Class SpellChecker

java.lang.Object
org.apache.lucene.search.spell.SpellChecker
All Implemented Interfaces:
Closeable, AutoCloseable

public class SpellChecker extends Object implements Closeable
Spell Checker class (Main class).
(initially inspired by the David Spencer code).

Example Usage:

  SpellChecker spellchecker = new SpellChecker(spellIndexDirectory);
  // To index a field of a user index:
  spellchecker.indexDictionary(new LuceneDictionary(my_lucene_reader, a_field));
  // To index a file containing words:
  spellchecker.indexDictionary(new PlainTextDictionary(new File("myfile.txt")));
  String[] suggestions = spellchecker.suggestSimilar("misspelt", 5);
 
  • Field Details

  • Constructor Details

    • SpellChecker

      public SpellChecker(Directory spellIndex, StringDistance sd) throws IOException
      Use the given directory as a spell checker index. The directory is created if it doesn't exist yet.
      Parameters:
      spellIndex - the spell index directory
      sd - the StringDistance measurement to use
      Throws:
      IOException - if Spellchecker can not open the directory
    • SpellChecker

      public SpellChecker(Directory spellIndex) throws IOException
      Use the given directory as a spell checker index with a LevenshteinDistance as the default StringDistance. The directory is created if it doesn't exist yet.
      Parameters:
      spellIndex - the spell index directory
      Throws:
      IOException - if spellchecker can not open the directory
    • SpellChecker

      public SpellChecker(Directory spellIndex, StringDistance sd, Comparator<SuggestWord> comparator) throws IOException
      Use the given directory as a spell checker index with the given StringDistance measure and the given Comparator for sorting the results.
      Parameters:
      spellIndex - The spelling index
      sd - The distance
      comparator - The comparator
      Throws:
      IOException - if there is a problem opening the index
  • Method Details

    • setSpellIndex

      public void setSpellIndex(Directory spellIndexDir) throws IOException
      Use a different index as the spell checker index or re-open the existing index if spellIndex is the same value as given in the constructor.

Provided material.
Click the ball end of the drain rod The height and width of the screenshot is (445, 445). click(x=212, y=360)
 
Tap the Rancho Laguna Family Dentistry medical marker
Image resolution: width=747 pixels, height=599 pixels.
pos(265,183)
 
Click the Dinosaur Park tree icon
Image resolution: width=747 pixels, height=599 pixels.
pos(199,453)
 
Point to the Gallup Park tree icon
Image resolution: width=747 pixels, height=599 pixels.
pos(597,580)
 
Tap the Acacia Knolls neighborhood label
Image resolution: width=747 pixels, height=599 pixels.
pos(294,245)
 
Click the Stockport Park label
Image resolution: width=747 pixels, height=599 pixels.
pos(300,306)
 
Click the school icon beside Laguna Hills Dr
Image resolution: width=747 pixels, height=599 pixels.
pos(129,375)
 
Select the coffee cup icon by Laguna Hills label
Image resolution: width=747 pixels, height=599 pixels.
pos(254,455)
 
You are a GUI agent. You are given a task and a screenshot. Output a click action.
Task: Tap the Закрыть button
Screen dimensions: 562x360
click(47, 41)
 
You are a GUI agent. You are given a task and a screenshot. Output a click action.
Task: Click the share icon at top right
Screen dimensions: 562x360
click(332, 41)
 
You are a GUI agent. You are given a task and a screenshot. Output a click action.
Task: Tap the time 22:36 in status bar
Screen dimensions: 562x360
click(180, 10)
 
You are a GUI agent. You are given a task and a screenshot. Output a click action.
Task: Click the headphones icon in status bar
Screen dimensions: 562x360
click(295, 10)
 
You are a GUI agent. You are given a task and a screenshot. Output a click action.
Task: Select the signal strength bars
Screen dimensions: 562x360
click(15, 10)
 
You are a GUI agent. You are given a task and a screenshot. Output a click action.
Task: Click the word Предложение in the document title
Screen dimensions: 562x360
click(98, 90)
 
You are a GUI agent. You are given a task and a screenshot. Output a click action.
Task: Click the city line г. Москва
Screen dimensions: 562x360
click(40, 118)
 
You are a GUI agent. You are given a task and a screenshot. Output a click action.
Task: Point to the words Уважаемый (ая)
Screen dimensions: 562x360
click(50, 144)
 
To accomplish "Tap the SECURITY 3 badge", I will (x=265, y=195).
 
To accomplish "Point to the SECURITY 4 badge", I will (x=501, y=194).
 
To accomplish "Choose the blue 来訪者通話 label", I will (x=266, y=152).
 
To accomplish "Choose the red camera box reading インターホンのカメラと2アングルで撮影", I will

Directives.
1/ Repeat the stretch of the SpellChecker documentation from "java.lang.Object" through "class (Main class).", switching "Main class" to "Primary class".
2/ For each statement, say whether the SpellChecker documentation agrees, answering yes or no and quoting the deciding words: (a) The constructor that takes only a spell index directory uses a LevenshteinDistance as the default StringDistance. (b) The setSpellIndex method returns a boolean value. (c) A spell index directory passed to the constructor is created if it does not exist yet.

Solutions.
1/
java.lang.Object
org.apache.lucene.search.spell.SpellChecker
All Implemented Interfaces:
Closeable, AutoCloseable

public class SpellChecker extends Object implements Closeable
Spell Checker class (Primary class).

2/
(a) Yes: "Use the given directory as a spell checker index with a LevenshteinDistance as the default StringDistance."
(b) No: "public void setSpellIndex(Directory spellIndexDir) throws IOException"
(c) Yes: "The directory is created if it doesn't exist yet."